2

How do you call shingles in Python DSL?

This is a simple example that searches for a phrase in the "name" field and another one in the "surname" field.

import json
from elasticsearch import Elasticsearch
from elasticsearch_dsl import Search, Q

def make_dsl_query(fields):
    """
    Construct a query
    """
    es_client = Elasticsearch()
    my_query = Search(using=es_client, index="my_index", doc_type="my_type")

    if fields['name'] and fields['surname']:
        my_query = my_query.query(Q('bool', should=
                   [Q("match", name=fields['name']),
                    Q("match", surname=fields['surname'])]))
    return my_query


if __name__ == '__main__':

    my_query = make_dsl_query(fields={"name": "Ivan The Terrible", "surname": "Conqueror of the World"})
    response = my_query.execute()

    # print response
    for hit in response:
        print(hit.meta.score, hit.name, hit.surname)

1) Is it possible to use shingles? And how? I've tried many things and can't find anything in the documentation on it.

This would work in a normal Elasticsearch query, but apparently called in a different way in the Python DSL...

my_query = my_query.query(Q('bool', should=
                   [Q("match", name.shingles=fields['name']),
                    Q("match", surname.shingles=fields['surname'])]))

2) How do I pass fuzziness parameters to my match? Can't seem to find anything on it either. Ideally I would be able to do something like this:

my_query = my_query.query(Q('bool', should=
                   [Q("match", name=fields['name'], fuzziness="AUTO", max_expansions=10),
                    Q("match", surname=fields['surname'])]))
Ivan Bilan
  • 2,379
  • 5
  • 38
  • 58

2 Answers2

4

To use shingles you need to define them in your mappings, it's too late to try and use them in query time. At query time what you can do is use a match_phrase query.

my_query = my_query.query(Q('bool', should=
               [Q("match", name.shingles=fields['name']),
                Q("match", surname.shingles=fields['surname'])]))

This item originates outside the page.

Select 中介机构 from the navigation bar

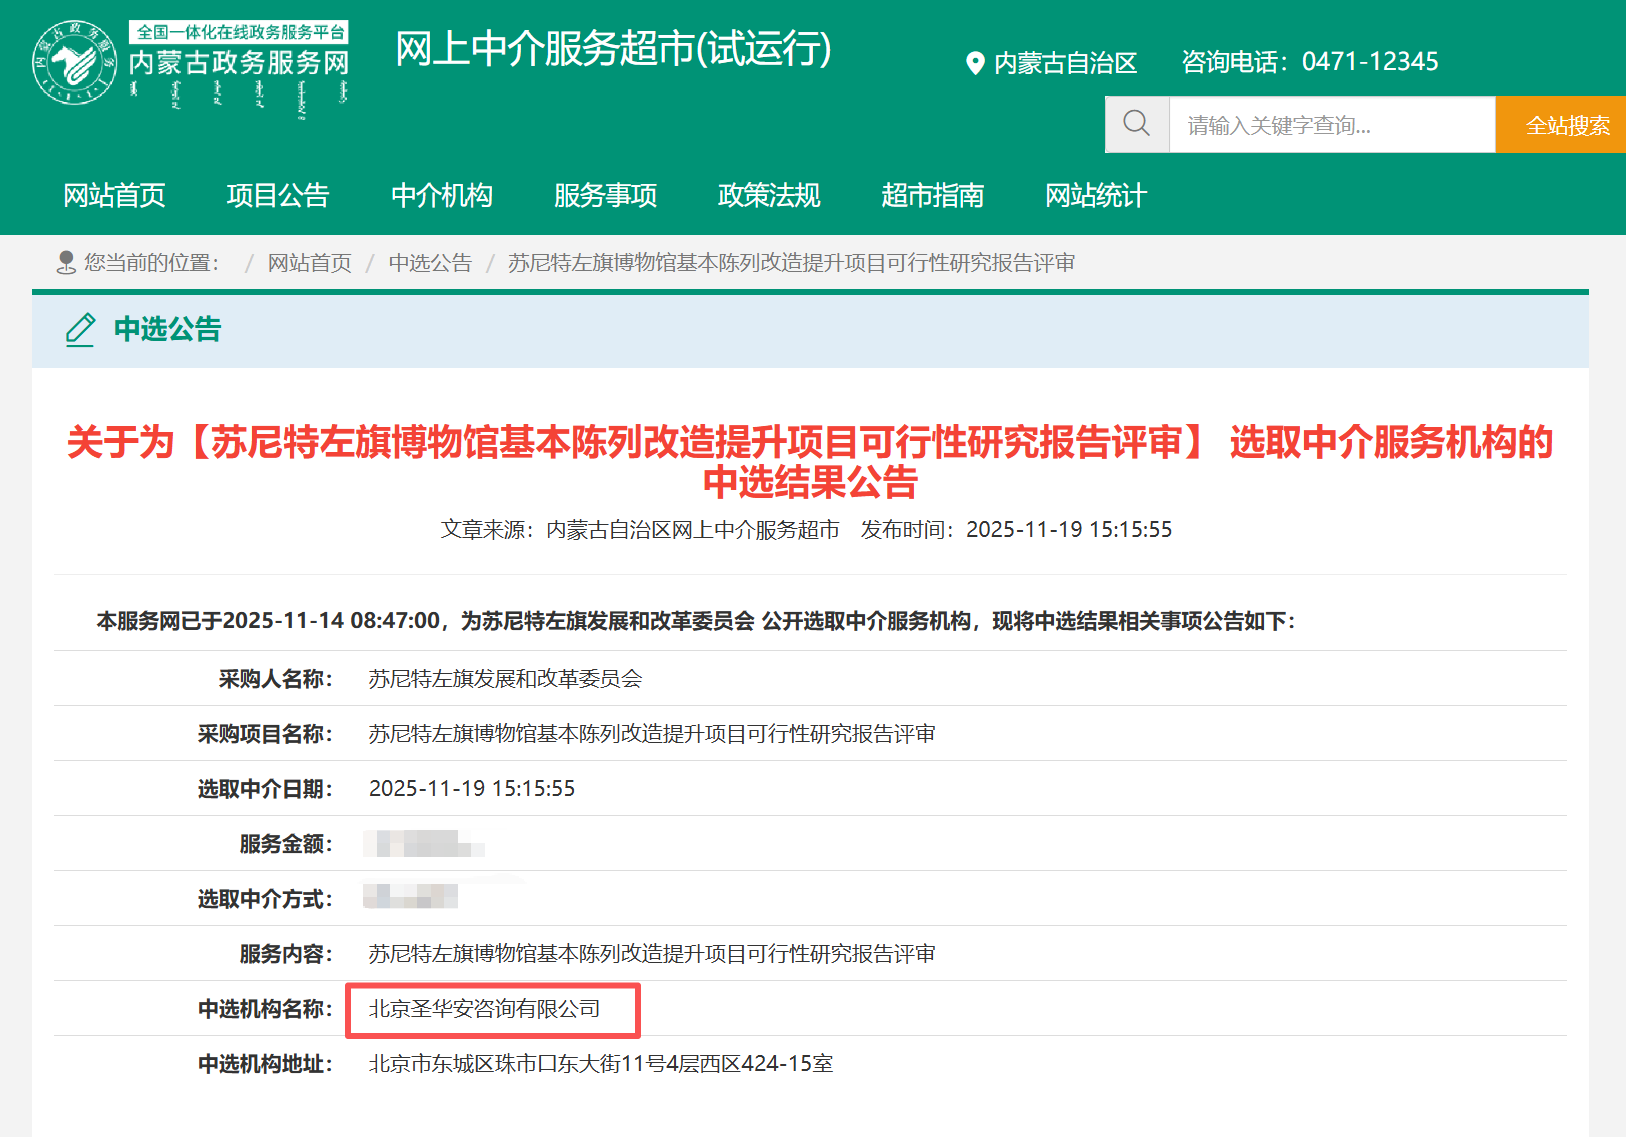click(442, 196)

This should work if written as:

 my_query = my_query.query(Q('bool', should=
               [Q("match", name__shingles=fields['name']),
                Q("match", surname__shingles=fields['surname'])]))

Assuming you have the shingles field defined on both name and surname fields.

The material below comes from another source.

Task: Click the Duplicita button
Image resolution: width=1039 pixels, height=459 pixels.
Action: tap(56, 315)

Note that you can also use the | operator:

 my_query = Q("match", name__shingles=fields['name']) | Q("match", surname.shingles=fields['surname'])

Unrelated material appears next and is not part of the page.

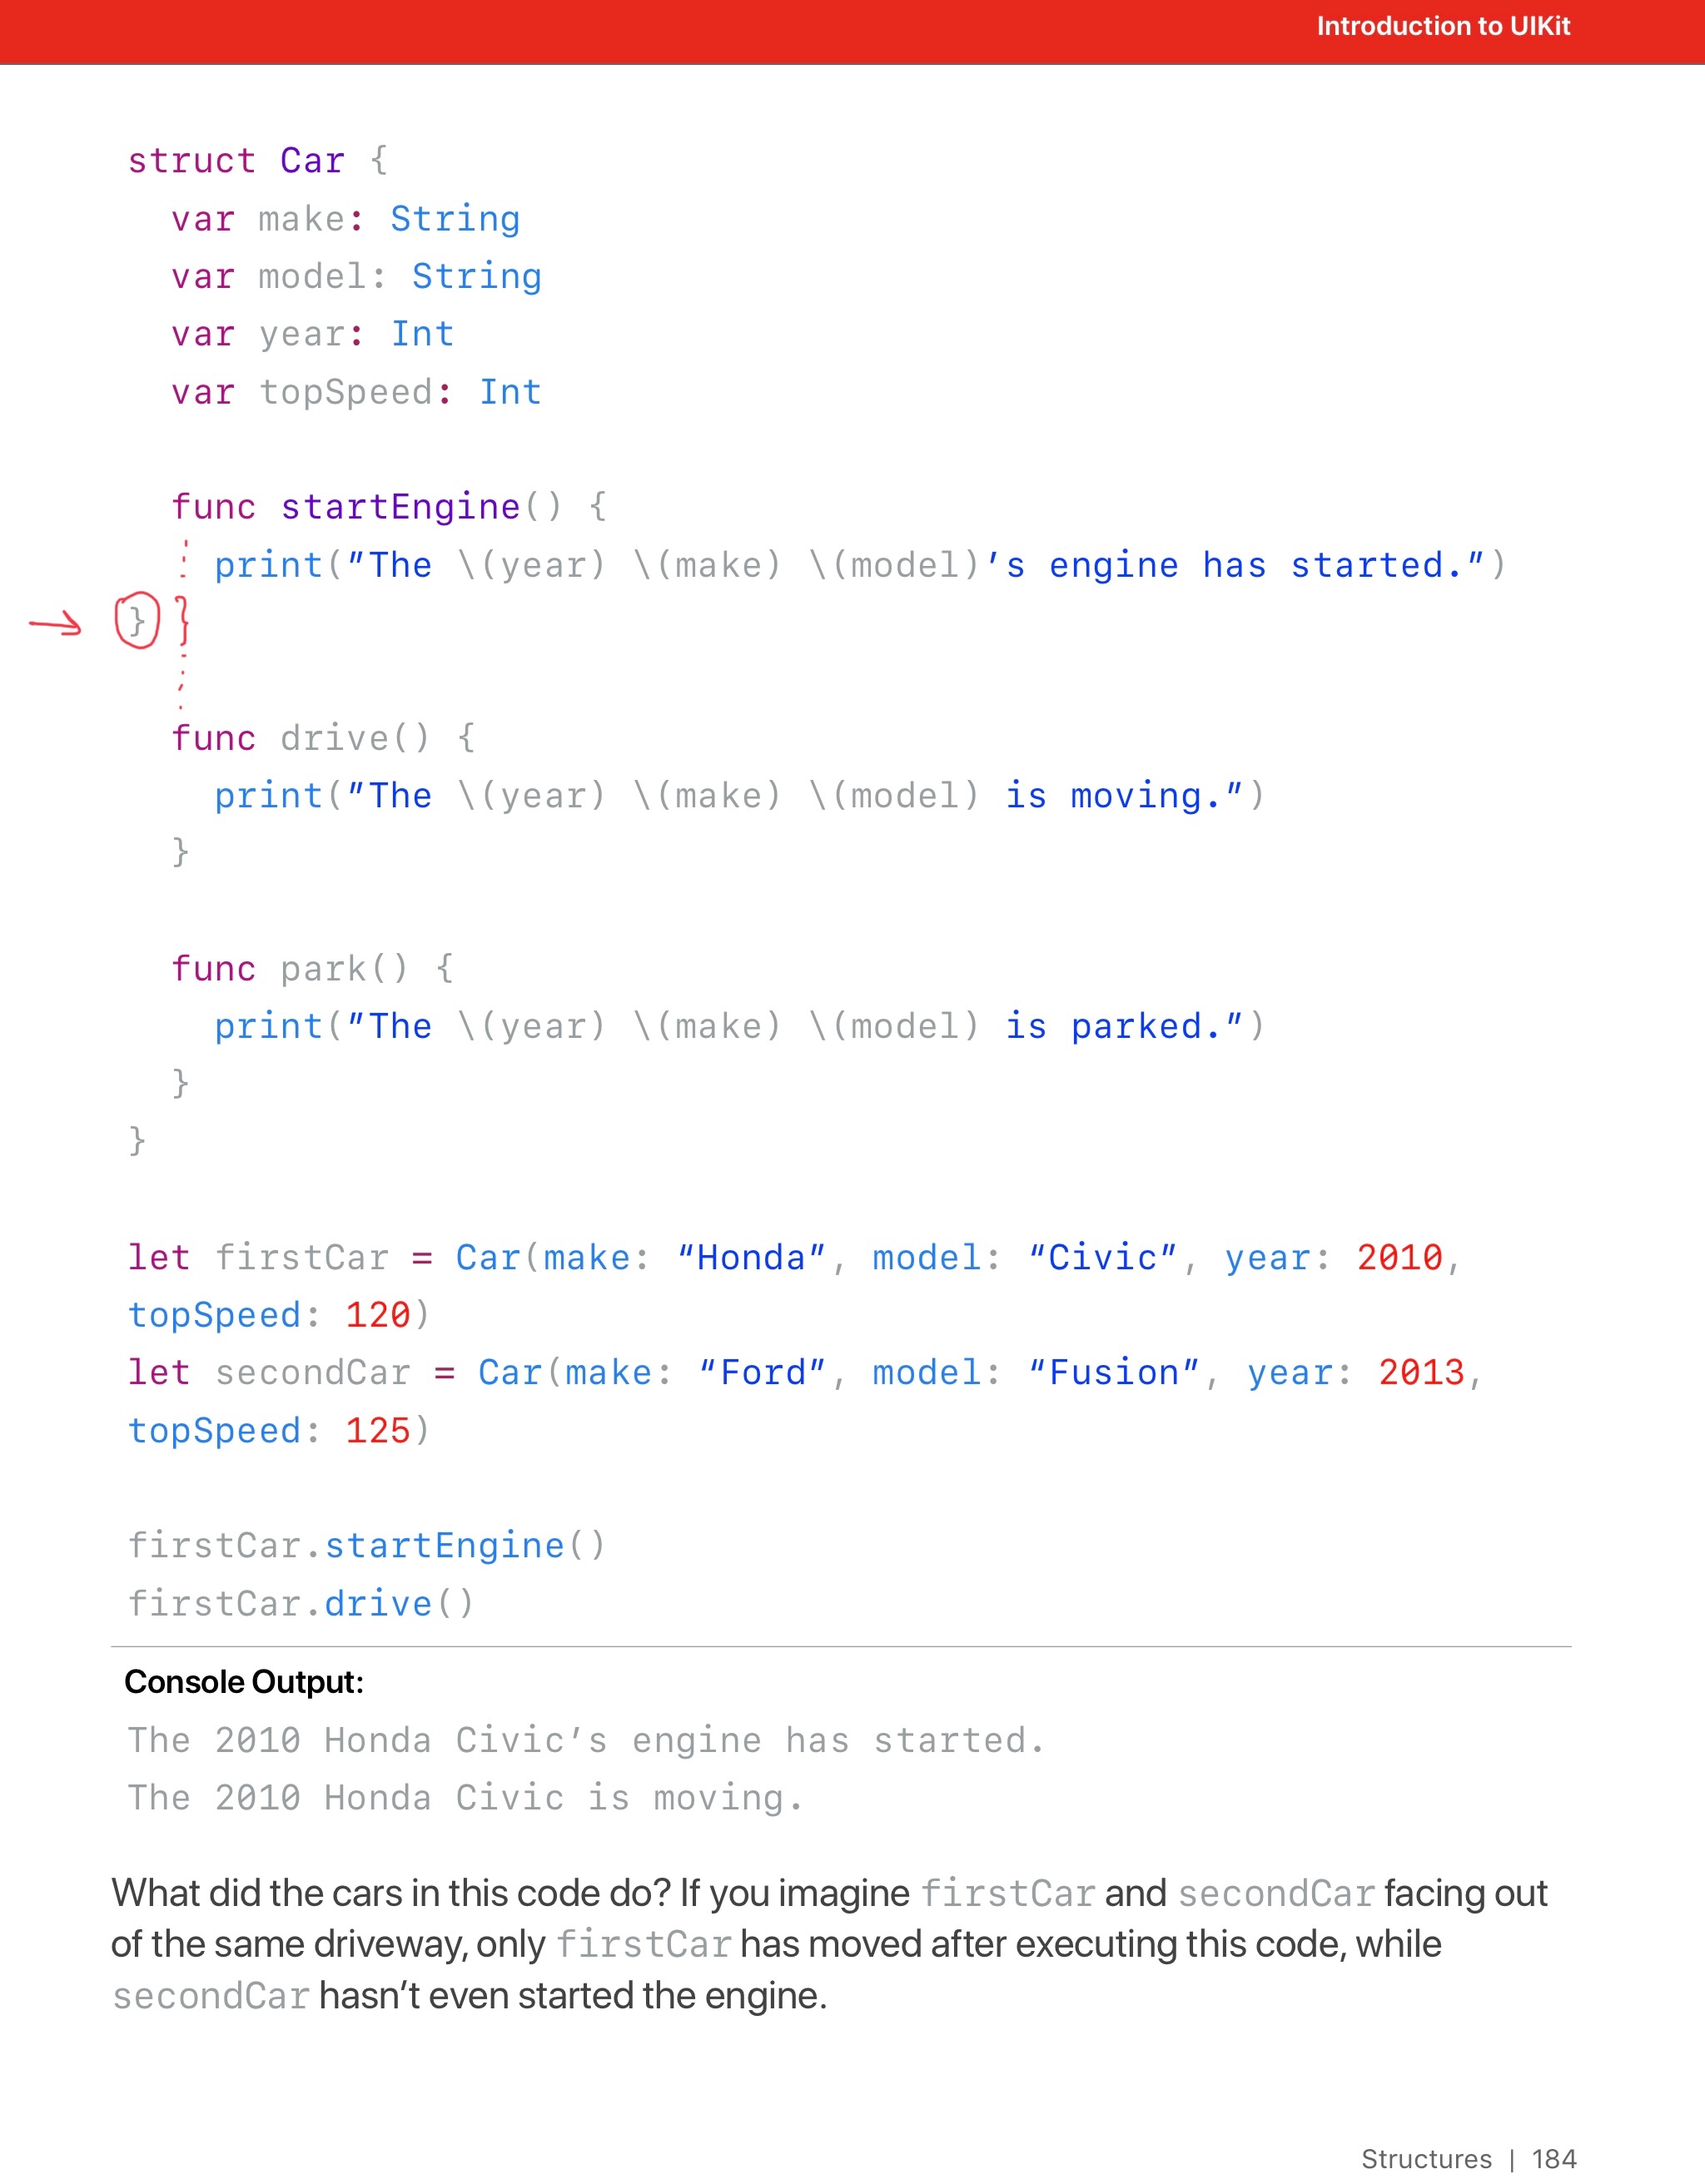
Task: Click the "var make: String" property line
Action: pyautogui.click(x=344, y=219)
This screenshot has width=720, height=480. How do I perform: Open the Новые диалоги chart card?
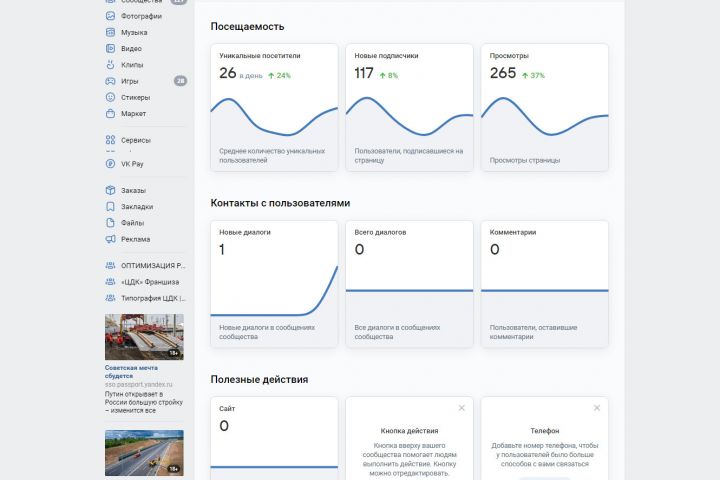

instead of constructing the bool query yourself.

Hope this helps.

Honza Král
  • 2,982
  • 14
  • 11
  • Thanks a lot. How do I go about allowing fuzziness, though? For now, I just ended up making a dictionary with the needed query for fuzzy search and transforming it into Q object with Q({...}). Is there a better way to pass parameters to the query? The source code indicates that the query doesn't allow any additional parameters. – Ivan Bilan Feb 18 '17 at 10:20
  • 1
    of course, `Q("match", name__shingles={'query': fields['name'], 'fuzziness': 'AUTO'})` should work just fine - the kwargs are essentially just keys in the resulting json. – Honza Král Feb 18 '17 at 10:54
2

As of January, 2023: elasticsearch-dsl does support fuzzy matches, but it's just not very well documented.

For simple fuzzy matches:

Q('fuzzy', fieldName=matchString)

When you want to set a custom fuzziness:

Q({"fuzzy": {"yourFieldName": {"value": matchString, "fuzziness": fuzziness}}})

My understanding is that the fuzzy keyword is just a wrapper for a standard query, see https://github.com/elastic/elasticsearch-dsl-py/blob/master/elasticsearch_dsl/query.py#L362.

Source:

  1. https://github.com/elastic/elasticsearch-dsl-py/issues/1510 (solution courtesy of @leberknecht on github)